Our national strength

Dear George:

You and your wife Laura have been an inspiration to observe over the past four years. I had the unnerving feeling for a long while that the Presidency had been irredeemably tarnished by the previous administration. It has been a relief to know that the White House lamps are safe from tantrums, and that just as the Oval Office has been reconverted into a stately place for state business, your administration has held to the highest standards of integrity and professionalism.

What matters the most to the American people is security from those people, foreign or domestic, who would do us harm through terrorism. Terrorism is unique because one strike can damage far more than buildings; one strike can kill untold numbers of people, unsettle our economy with disastrous consequences, and embolden others to strike. Unlike the previous administration, who did worse than nothing in the face of terrorism, by actually slashing budgets for our intelligence services and our military, your administration has taken the fight to the enemy in an awesome display of humanitarian conflict. Your administration takes arrows from the hegemonic liberal media for rushing to war, etc. but the facts are clear to many Americans, Mr. President: By previous administrations doing too little to counter terrorism for a generation, and especially by reducing America's capacities for human intelligence gathering over the eight years of the Clinton administration, the terrorists had been emboldened into expanding their training camps and their international target list, until they struck the American homeland. Our country had to rush to meet the challenges of a newly materialised threat, and under your leadership we are well on the way.

Mr. President, thanks for standing behind Mr. Rumsfeld as our Secretary of Defence. He has brought much-needed clarity to the DOD, especially regarding the integration of the branches of our armed services, killing wasteful projects like the Army artillery tank which needed 20-30 support vehicles, and buoying not only the morale of our troops but also the living conditions of their families. His vision for the military of the future is essential to implement, and his leadership has proved vital.

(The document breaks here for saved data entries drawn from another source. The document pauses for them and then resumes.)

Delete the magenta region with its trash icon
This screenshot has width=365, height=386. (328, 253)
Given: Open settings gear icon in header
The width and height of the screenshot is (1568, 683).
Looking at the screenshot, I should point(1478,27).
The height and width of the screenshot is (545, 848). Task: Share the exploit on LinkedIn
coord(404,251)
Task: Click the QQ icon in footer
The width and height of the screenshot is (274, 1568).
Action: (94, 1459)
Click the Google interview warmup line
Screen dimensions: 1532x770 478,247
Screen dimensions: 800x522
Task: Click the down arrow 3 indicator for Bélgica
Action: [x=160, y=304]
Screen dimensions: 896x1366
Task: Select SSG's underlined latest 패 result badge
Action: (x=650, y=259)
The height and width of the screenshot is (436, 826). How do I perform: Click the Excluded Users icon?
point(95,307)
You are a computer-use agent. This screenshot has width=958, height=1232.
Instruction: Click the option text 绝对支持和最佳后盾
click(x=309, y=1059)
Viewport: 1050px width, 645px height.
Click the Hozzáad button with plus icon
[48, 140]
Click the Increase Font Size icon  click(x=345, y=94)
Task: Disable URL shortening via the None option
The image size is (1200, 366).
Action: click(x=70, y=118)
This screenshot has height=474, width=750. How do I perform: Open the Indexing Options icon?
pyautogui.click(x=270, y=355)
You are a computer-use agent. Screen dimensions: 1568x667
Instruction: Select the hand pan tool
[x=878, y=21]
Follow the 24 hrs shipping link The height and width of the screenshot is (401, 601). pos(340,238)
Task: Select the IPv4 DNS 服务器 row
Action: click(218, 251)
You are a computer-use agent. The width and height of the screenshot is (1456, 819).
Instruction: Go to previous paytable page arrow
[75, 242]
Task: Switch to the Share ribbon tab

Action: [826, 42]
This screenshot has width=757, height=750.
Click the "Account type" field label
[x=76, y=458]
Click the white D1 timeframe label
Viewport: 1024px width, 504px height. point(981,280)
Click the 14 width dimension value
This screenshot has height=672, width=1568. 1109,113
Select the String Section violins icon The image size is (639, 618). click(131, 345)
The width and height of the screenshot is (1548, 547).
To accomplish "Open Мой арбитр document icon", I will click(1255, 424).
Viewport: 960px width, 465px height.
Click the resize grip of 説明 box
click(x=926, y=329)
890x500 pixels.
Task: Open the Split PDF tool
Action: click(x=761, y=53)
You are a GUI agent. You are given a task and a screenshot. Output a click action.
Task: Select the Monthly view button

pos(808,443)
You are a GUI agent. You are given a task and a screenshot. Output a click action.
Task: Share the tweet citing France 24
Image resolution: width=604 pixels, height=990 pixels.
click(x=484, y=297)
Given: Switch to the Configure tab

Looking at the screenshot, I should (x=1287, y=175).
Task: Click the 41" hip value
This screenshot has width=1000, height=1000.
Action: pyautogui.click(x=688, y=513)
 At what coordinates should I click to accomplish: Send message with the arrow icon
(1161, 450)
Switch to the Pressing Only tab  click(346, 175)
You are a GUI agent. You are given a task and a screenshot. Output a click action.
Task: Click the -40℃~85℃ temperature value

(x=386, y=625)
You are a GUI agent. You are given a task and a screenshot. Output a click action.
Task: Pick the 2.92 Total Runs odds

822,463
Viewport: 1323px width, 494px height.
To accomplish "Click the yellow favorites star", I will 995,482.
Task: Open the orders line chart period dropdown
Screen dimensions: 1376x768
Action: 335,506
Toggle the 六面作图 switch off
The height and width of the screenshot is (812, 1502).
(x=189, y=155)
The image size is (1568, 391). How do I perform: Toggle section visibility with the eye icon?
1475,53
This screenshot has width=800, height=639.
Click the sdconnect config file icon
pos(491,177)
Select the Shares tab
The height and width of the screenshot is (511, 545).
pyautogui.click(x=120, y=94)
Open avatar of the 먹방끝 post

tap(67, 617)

Mr. President, thanks for nominating Dr. Rice to be Secretary of State. Unlike Madeleine Albright, Dr. Rice actually understands the importance of being on the right side of history. I'm sure we will not see her cavorting with Kim Jong Il, watching the pageantry and pomp of a Third-World dictatorship while the peasants of the country are made to sift through dirt to find insects to eat so they won't starve to death. Ms. Albright's "Chicks in Charge" disgraced our country and dishonored our country's values through weak negotiations, quick compromise, and turning a blind eye. And they simply called it "engagement." Sir, your State Department has done much the opposite by insisting on multi-lateral talks with North Korea, and by halting the light-water reactor project. Thank you.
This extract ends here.